Although a severe crackdown is under way against leading reformist intellectuals who supported the pro-democracy movement--a warrant has been issued for Yan's arrest--many leaders closely associated with Zhao remain in high office.
Hard-liners have not yet been able to expel Zhao from the party or bring him to trial for alleged counterrevolutionary crimes, steps that might also serve to weaken many of his longtime allies. Zhao reportedly remains under a lenient form of house arrest inside Zhongnanhai, the red-walled leadership compound.

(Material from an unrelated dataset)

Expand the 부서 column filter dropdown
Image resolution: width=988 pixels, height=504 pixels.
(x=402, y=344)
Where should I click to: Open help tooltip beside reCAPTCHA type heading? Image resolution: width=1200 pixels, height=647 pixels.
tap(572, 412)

Thus, the government and party are bitterly split at least three ways: among those like Zhao, who would prefer to accelerate the pace of reform and extend it to the political sphere; those like Jiang, who favor Deng's formula of political dictatorship matched with economic reform, and hard-liners like Li Peng, who seek to slow the pace of reform. Personal ambitions that are at least as important as ideological conflicts add to the complexity of the situation.

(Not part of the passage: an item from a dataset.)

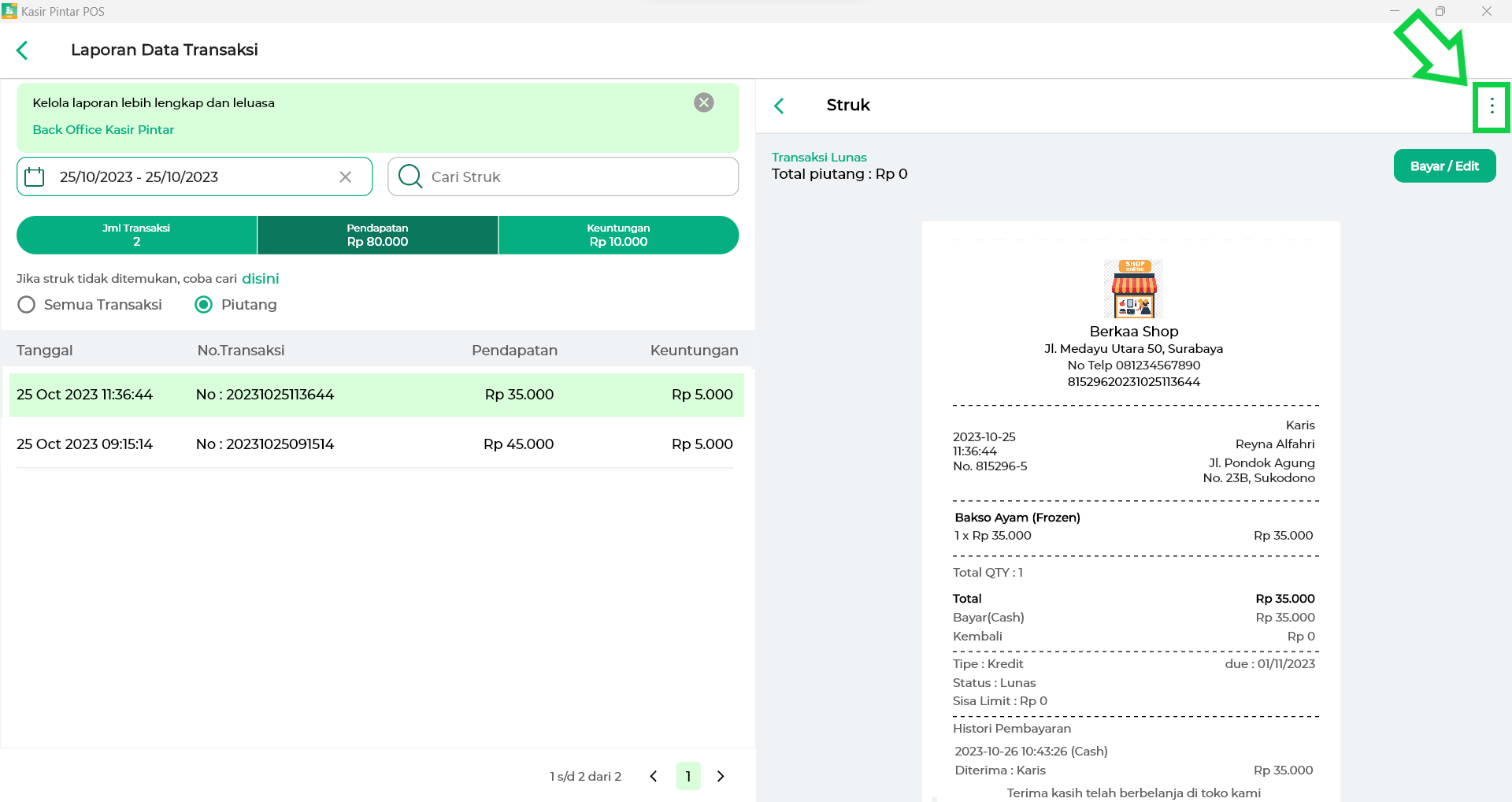Go to the next page of results
Viewport: 1512px width, 802px height.
tap(720, 776)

The foremost question is Deng's health. The martial-law crackdown and its aftermath made it clear that he remains the ultimate arbiter of Chinese politics. But Deng, who will be 85 next month, is reported to have a serious prostate problem, possibly cancer, and a variety of other ailments that raise doubts about how long he can continue to exercise power.
The events of this spring and summer--the student demonstrations, the massacre and the appointment of Jiang as head of the party--are seen as one round in the succession battle. Another round has begun.